INSTRUCTIONS FOR THE TASK
Repeat every line of the items below word for word, leaving out the pictures.

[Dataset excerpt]
┄┄┄┄┄┄┄┄┄┄

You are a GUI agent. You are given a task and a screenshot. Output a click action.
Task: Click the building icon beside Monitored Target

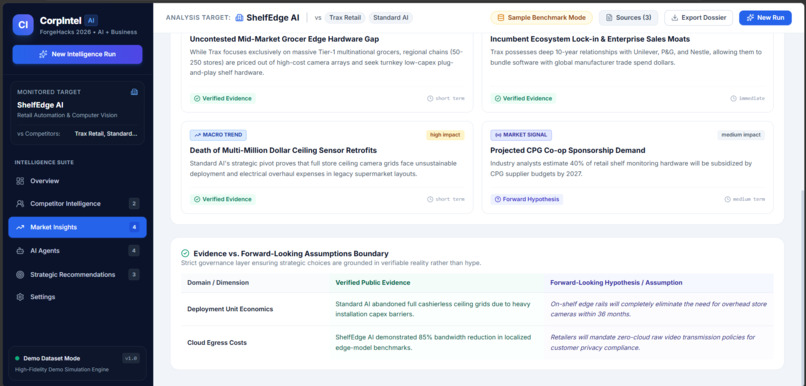tap(134, 92)
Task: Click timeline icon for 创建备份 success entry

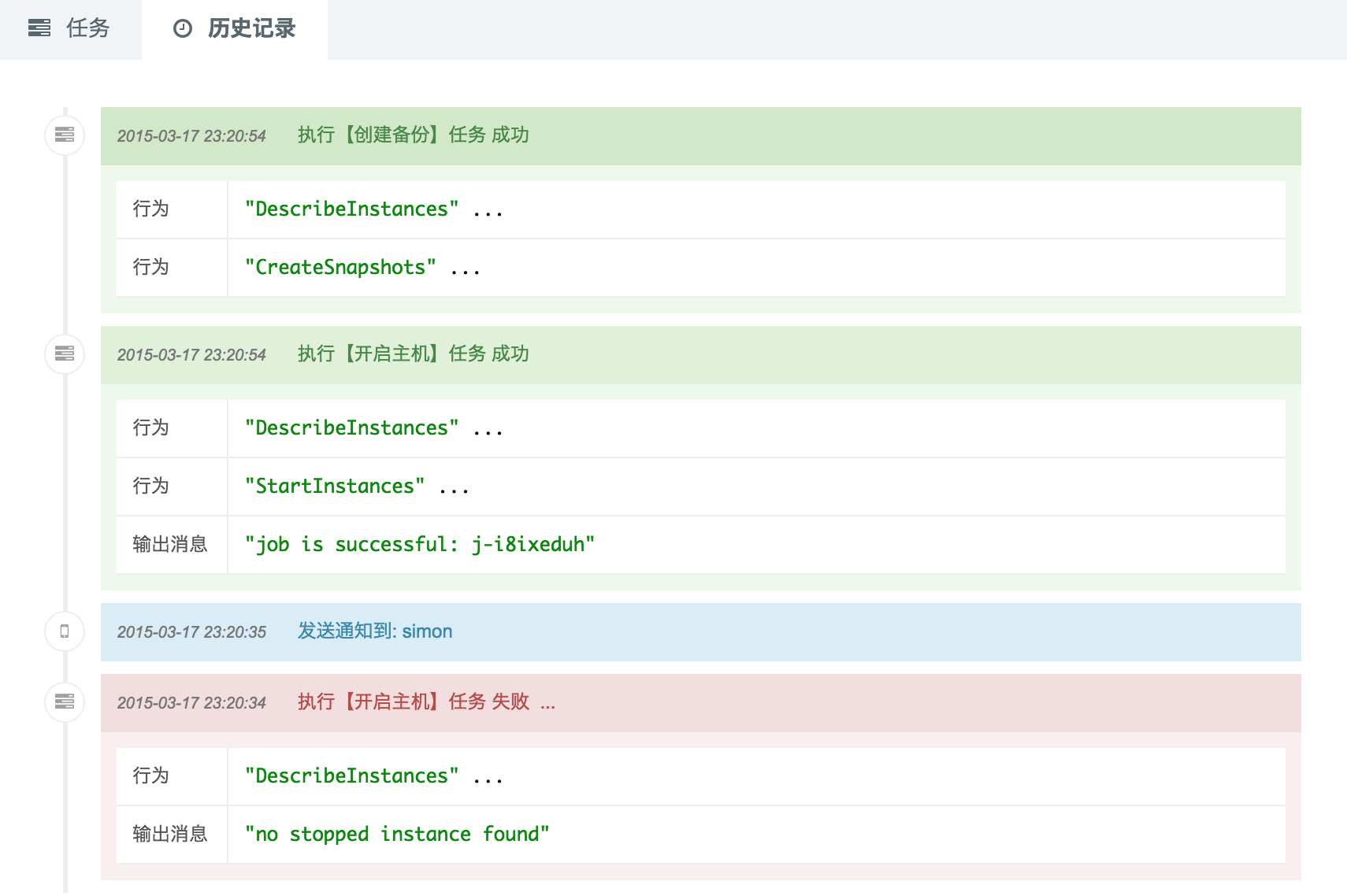Action: 65,135
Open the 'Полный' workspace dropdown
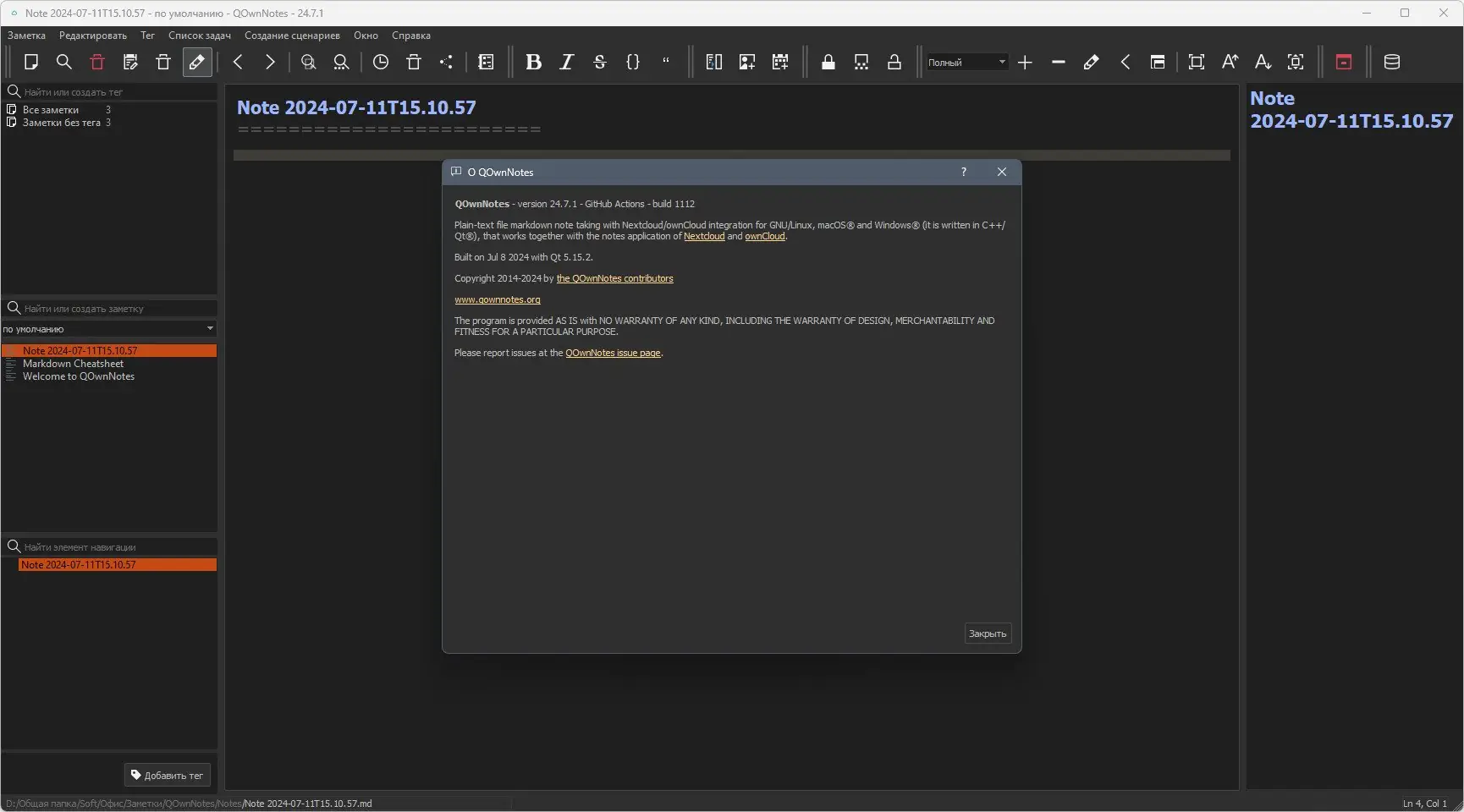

┄┄┄┄┄┄┄┄┄┄

THE RESULT
You are a GUI agent. You are given a task and a screenshot. Output a click action.
Task: Click the building icon beside Monitored Target

tap(134, 92)
Task: Click timeline icon for 创建备份 success entry

Action: 65,135
Open the 'Полный' workspace dropdown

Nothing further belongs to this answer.